Mais, Ridha Ajmi reconnaît que les démarches traînent en longueur. «Les autorités tunisiennes prennent leur temps. Il y a un manque de volonté politique. La situation est nettement meilleure en Egypte, mais ce n’est pas suffisant.»

Tant la Tunisie que l’Egypte sont actuellement dirigées par les armées, des armées autrefois intimement liées aux dictateurs. Elles ne sont pas pressées de régler le problème des fonds bloqués. «Elles ne sont également pas particulièrement enclines à se préoccuper de l’opinion publique», précise Ridha Ajmi.

Faire pression

Pourtant, la pression publique pourrait pousser les nouvelles autorités à accélérer le processus de recouvrement. Or cette pression est restée faible jusqu’ici. «La population n’est pas bien informée sur ces questions et les autorités ont d’autres priorités», souligne Ridha Ajmi. «Elles ont de nombreux problèmes à régler, mais on ne peut pas nier qu’elles profitent aussi de la situation.»

«Nous devons renforcer le poids de l’opinion publique pour accroître la pression», conclut Ridha Ajmi. Les élections à venir devraient également permettre de faire avancer les procédures, car les élus devront répondre à leurs électeurs.

Formation

Dans l’intervalle, les experts juridiques envoyés par la Suisse pour «aider les deux pays à prouver que les fonds gelés sont bien d’origine criminelle» ont déjà travaillé à Tunis et se rendront bientôt au Caire, explique le Département fédéral des affaires étrangères (DFAE).

«Les experts expliquent en particulier aux juges et aux fonctionnaires travaillant sur ces dossiers comment il faut faire, quels éléments permettent de faire avancer la procédure et ils les forment à ce travail spécifique», précise Ridha Ajmi.

De telles délégations d’experts ont déjà été envoyées par le passé au Nigéria et en République démocratique du Congo. Le DFAE note que cette assistance est efficace lorsqu’elle rencontre une véritable «volonté politique» de récupérer les fonds bloqués de la part des Etats concernés. «Lorsque cette volonté est absente, l’aide ne fonctionne pas», comme dans le cas des fonds de Mobutu Sese Seko: en 2009, la Suisse a dû reverser 6,7 millions de dollars aux héritiers du dictateur.

Tunisie. Le 19 janvier 2011, soit moins d’une semaine après le renversement du gouvernement tunisien, la Suisse a gelé des fonds liés à l’ancien président Zine el-Abidine Ben Ali et à une quarantaine de personnes de son entourage. Les autorités suisses estiment qu’environ 555 millions de francs suisses (620 millions de dollars) placés sur des comptes suisses proviennent de l’ancien gouvernement tunisien.

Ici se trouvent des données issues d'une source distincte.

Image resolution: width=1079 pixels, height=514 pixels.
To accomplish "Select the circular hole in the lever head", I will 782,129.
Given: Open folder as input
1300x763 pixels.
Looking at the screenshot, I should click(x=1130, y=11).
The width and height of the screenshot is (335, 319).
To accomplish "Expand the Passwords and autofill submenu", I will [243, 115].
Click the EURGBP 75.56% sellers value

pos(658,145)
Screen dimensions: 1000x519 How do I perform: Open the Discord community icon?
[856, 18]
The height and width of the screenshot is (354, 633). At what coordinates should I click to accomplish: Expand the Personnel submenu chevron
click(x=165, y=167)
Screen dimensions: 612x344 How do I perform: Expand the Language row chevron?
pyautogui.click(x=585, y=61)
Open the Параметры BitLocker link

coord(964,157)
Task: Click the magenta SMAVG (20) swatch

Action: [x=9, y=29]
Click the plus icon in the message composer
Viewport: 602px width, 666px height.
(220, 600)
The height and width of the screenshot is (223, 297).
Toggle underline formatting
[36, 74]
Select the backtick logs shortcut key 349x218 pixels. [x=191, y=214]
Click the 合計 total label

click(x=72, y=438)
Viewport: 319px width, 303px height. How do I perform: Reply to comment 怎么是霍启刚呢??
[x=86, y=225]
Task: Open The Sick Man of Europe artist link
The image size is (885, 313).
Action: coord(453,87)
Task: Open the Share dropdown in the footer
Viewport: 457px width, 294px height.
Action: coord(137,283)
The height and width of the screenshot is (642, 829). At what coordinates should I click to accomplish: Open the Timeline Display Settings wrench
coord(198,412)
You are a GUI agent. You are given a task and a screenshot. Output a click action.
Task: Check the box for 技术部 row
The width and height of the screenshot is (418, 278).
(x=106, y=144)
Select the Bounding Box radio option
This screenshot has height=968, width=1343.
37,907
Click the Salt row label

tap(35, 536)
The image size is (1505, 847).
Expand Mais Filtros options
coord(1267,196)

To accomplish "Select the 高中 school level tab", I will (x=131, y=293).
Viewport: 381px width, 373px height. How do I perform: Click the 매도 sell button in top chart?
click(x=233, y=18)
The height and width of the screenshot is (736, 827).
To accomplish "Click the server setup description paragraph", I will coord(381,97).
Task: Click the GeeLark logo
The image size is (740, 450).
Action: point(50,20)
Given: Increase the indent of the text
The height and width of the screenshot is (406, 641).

Egypte. En février, la Suisse a dans la foulée bloqué les fonds appartenant à l’Egyptien Hosni Moubarak et à ses proches. Le montant de la fortune n’est pas connu mais les critiques selon lesquelles lui et son fils auraient amassé 70 milliards de francs avaient alimenté les mouvements populaires de révolte.

Durée du gel. Dans les deux cas, les fonds sont gelés pour une durée de trois ans. Si leur origine illégale est prouvée durant ce laps de temps, les autorités suisses et des pays concernés devront ensuite définir un modèle de restitution.

Preuves. Si, durant ces trois ans, l’illégalité des fonds ne peut pas être prouvée ou si aucune procédure d’entraide légale mutuelle ne peut être lancée, les fonds devront être débloqués. Le Conseil fédéral pourrait alors décider d’appliquer la nouvelle Loi sur la restitution des avoirs illicites (LRAI) entrée en vigueur le 1er février 2011.

Ridha Ajmi . En mars, l’avocat Ridha Ajmi a créé l’association «Arabic Transparency Organisation» pour coordonner les demandes de récupération des fonds tunisiens, égyptiens et lybiens bloqués en Suisse. Si d’autres pays faisaient des requêtes similaires, l’association se dit prête à les prendre en charge. Composée d’avocats, de journalistes et d’artistes, l’organisation veut offrir conseil et support aux populations de ces pays en transition.